Visually impaired Middletown runners part of event

Two visually impaired Middletown High School students will be participating in a 5K run/walk this weekend to help raise funds to purchase special learning equipment.

Lillie Baldwin, a 16-year-old sophomore, and Marriah Grate, a 16-year-old freshman, are among several students from the Middletown area who will be participating in Saturday’s race, which is also promoting awareness about Blind Americans Equality Day.

“It sounds slightly impossible, but I wanted to run to support the Sightless Children Club,” Baldwin said. “When I heard it was a 5K run, I wasn’t sure if I could do it. But we’re allowed to take breaks and walk (instead of run).”

“This is the first year for the race,” said Jessica Chandler, the school district’s certified orientation and mobility specialist. “We received a $250 grant from the Association for the Education and Rehabilitation Ohio Chapter for the blind and visually impaired to participate in the race.”

The grant is being used to defray the costs for the students and their parents so that they could attend the race, she said. In addition to Baldwin and Grate, two students from Amanda Elementary and one student from Miller Ridge Elementary will also be participating in the event.

Proceeds will be used by the Sightless Children Club to help parents of visually impaired students purchase specialized educational equipment for students.
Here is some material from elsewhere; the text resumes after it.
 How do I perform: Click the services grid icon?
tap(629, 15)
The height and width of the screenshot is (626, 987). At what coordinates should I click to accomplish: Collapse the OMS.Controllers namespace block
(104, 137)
Both Baldwin and Grate said they have overcome obstacles at school, which has also given them the opportunity to develop their self-advocacy skills.

“Blindness is not being treated as child but to have independence and self-advocacy,” Baldwin said.

“The white cane helps me to get around where I want to go, to cross streets and to go shopping,” Grate said.

“The empowerment this gives these students helps because they may be the only blind student in school,” Chandler said. “To be in a place where they can have independence by using a long white cane gives them a sense of empowerment and camaraderie.”

Baldwin and Grate said they trained for Saturday’s race with a blind Middletown resident, who taught them non-visual running techniques.

Chandler said on Saturday, a sighted guide will have a 30-foot rope tether with two knots that the blind runner will use. She said the blind runner will set their pace on the course.

Blind Americans Equality Day, which is Oct. 15, was formally known as White Cane Safety Day, an annual national observance held on Oct. 15 that was approved by Congress in 1964. The day celebrates the achievements of people who are blind or visually impaired and the white cane which is a symbol of blindness and independence. The observance’s new name was changed in 2011 by President Barack Obama.